Thirty-five Granby citizens, from children to seniors, walked from Oakridge Drive to Mapleview Farm on April 16 as part of a community walk organized by Meg Jabaily, a master’s degree candidate at Boston Architectural College’s Design for Human Health program. She has been interested in the design of Town Center since moving to Granby in 2021.
After participating in a February town meeting where selectmen accepted open comment about a survey, Jabaily started talking with other interested citizens about what could be done at a grass roots level while the town formalized its process. “After the meeting, former Selectman Glenn Ballard and a few others approached me wanting to talk more about how we can collaborate to make sure as many voices are heard in the town planning process as possible, and from there the idea of this community walk came up,” said Jabaily.
The community participants, which included Granby First Selectman Mark Fiorentino and Selectman Kelly Rome, were encouraged to walk from Oakridge Drive into different areas of Town Center, and then to make their way to Mapleview Farm. Participants were tasked with noticing what was working well and what ideas they might have for improvements.

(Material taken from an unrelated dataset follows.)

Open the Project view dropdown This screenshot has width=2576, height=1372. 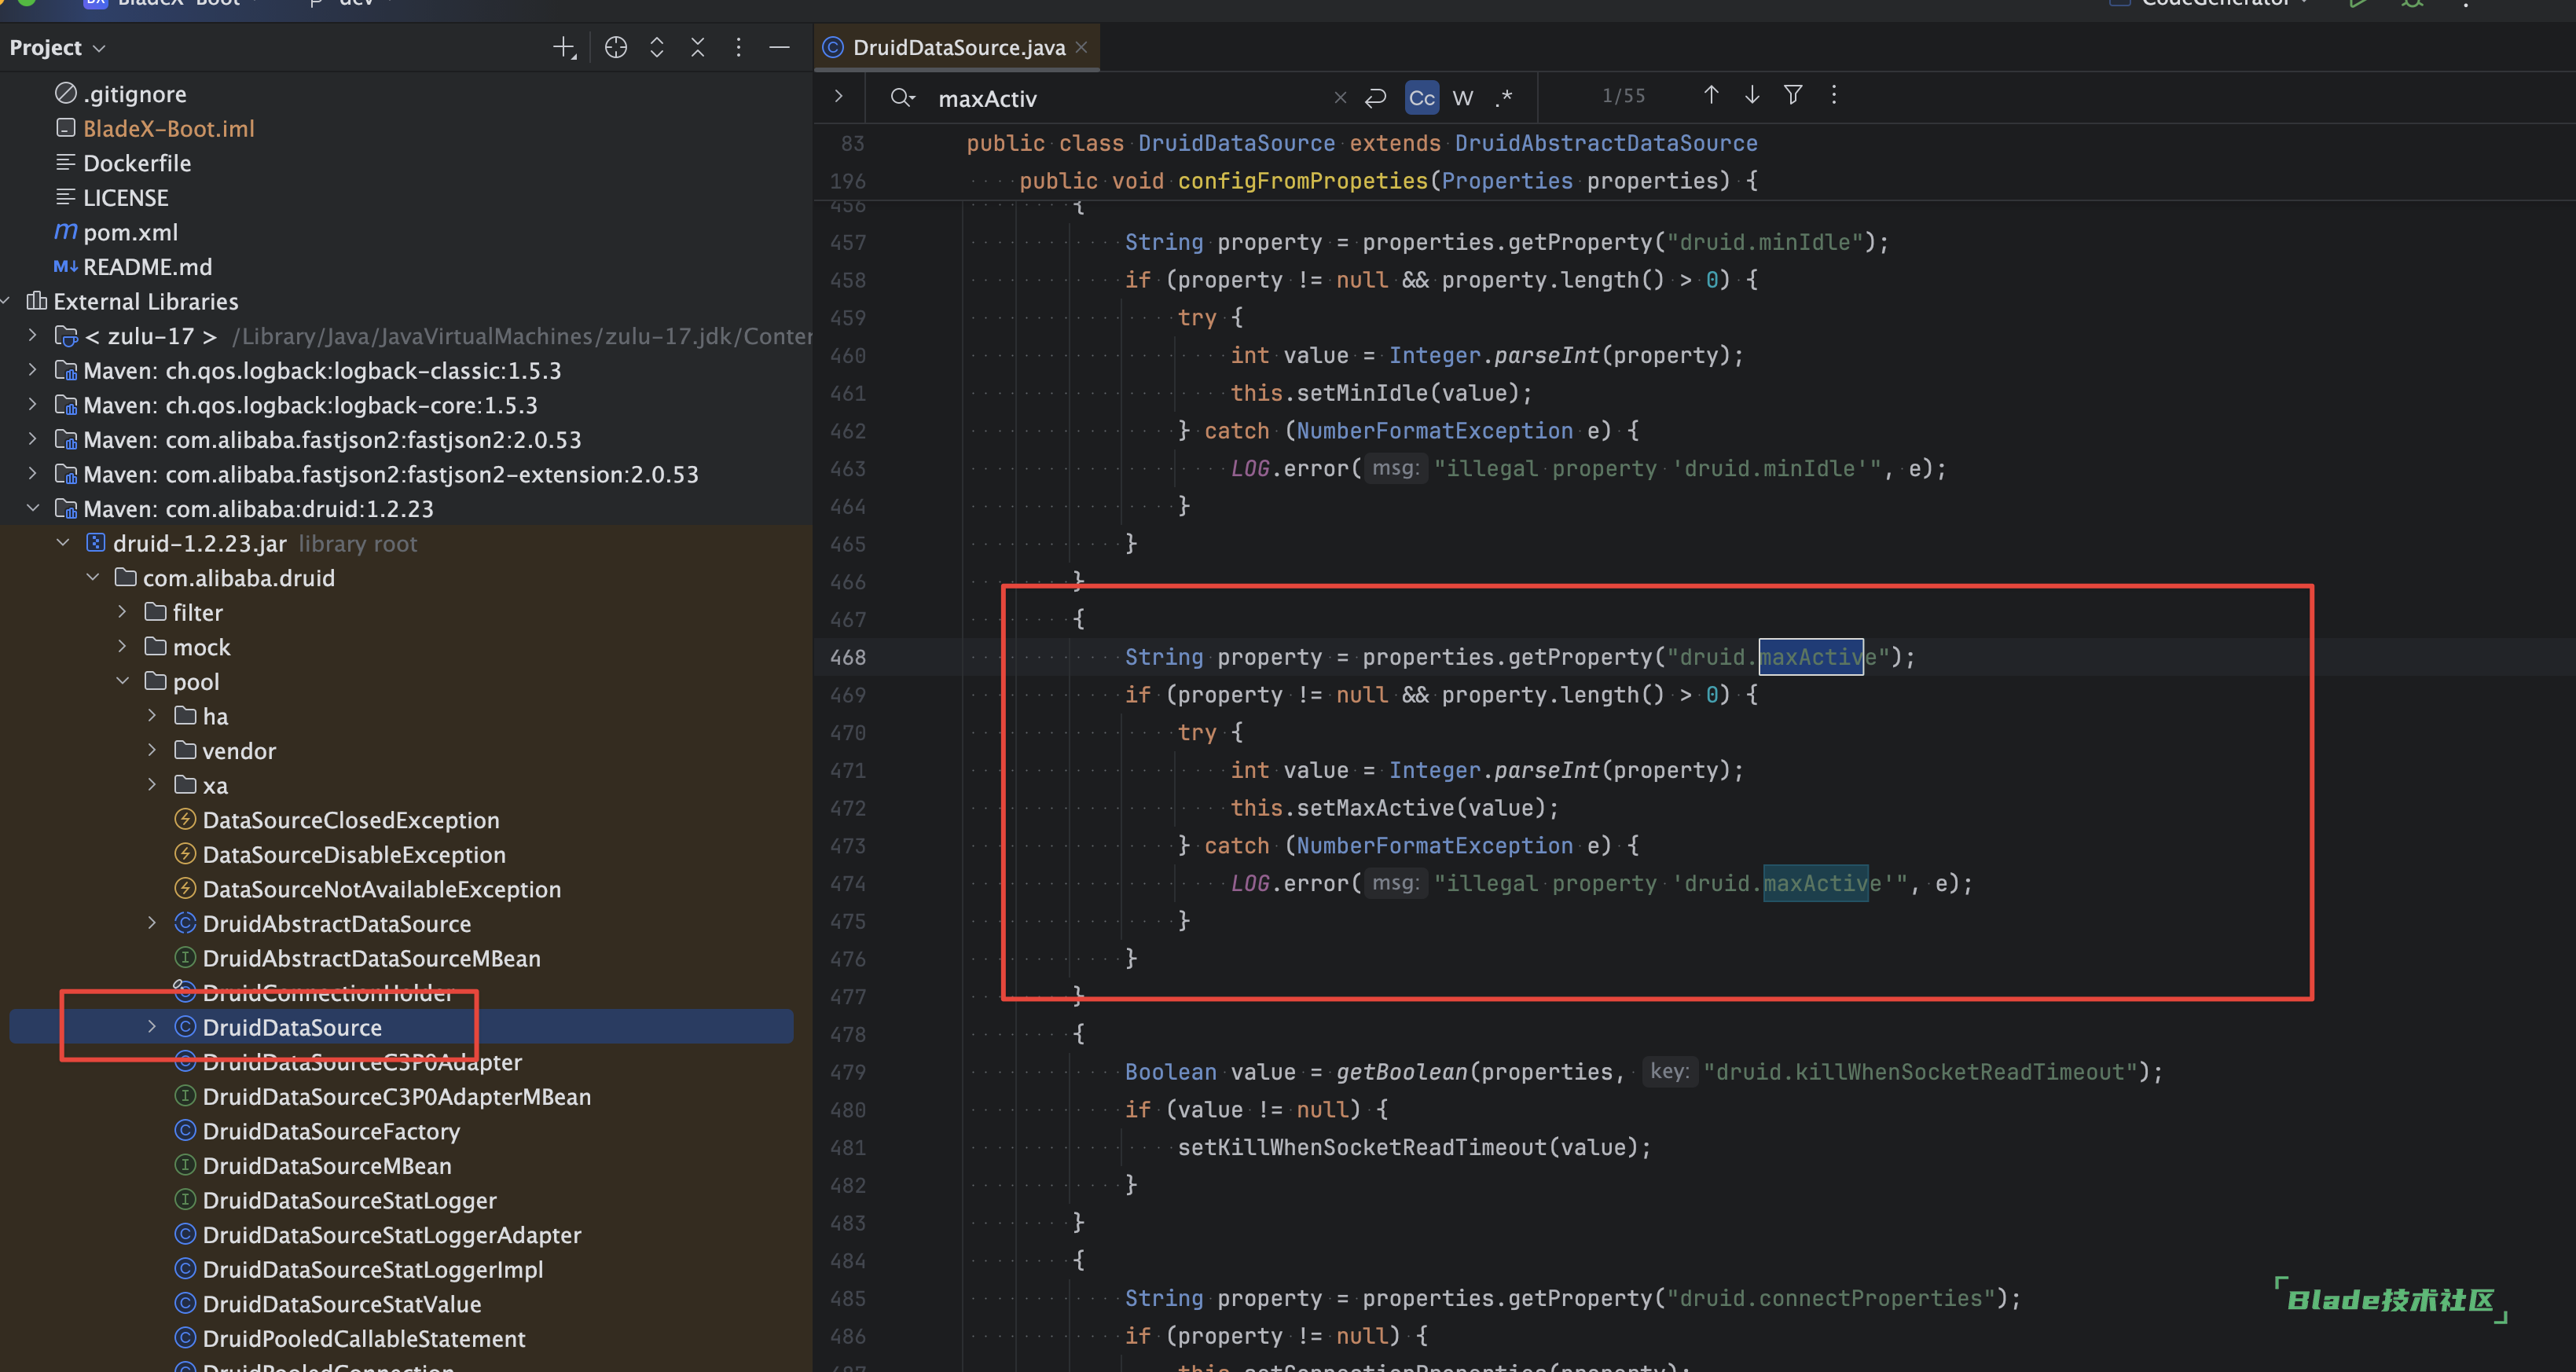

Jabaily also encouraged participants to consider who might be left out of the walk due to limitations for safe walkability. Jabaily described her reasoning for the approach, “A participatory design process allows each individual to bring his or her lived experience to the table. If we create an inclusive process, the ultimate design will be inclusive and serve the end users, Granby citizens, in a way that promotes health, wellbeing, and a sense of belonging.”
While Jabaily is still compiling feedback in the form of quotes, drawings and photographs, she noted common themes including walkability, connecting businesses and bike trails with sidewalks, having more places for play and gathering, and finding ways to celebrate nature, with more gardens and the use of natural elements throughout the outdoor areas within and surrounding the center.

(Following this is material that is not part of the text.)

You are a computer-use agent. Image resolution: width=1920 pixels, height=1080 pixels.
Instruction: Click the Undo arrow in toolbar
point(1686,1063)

A primary sentiment was that Granby is a special place with many assets, and that it would be exciting to see the Town take the next step to create safe, universally accessible ways for citizens and visitors alike to take full advantage of what Granby Town Center has to offer.
Kim Becker noted, “It was terrific to see residents and families on this walk really looking at the center and thinking about how we can all better use it. There were so many good ideas and the enthusiasm and love for Granby just shone through.”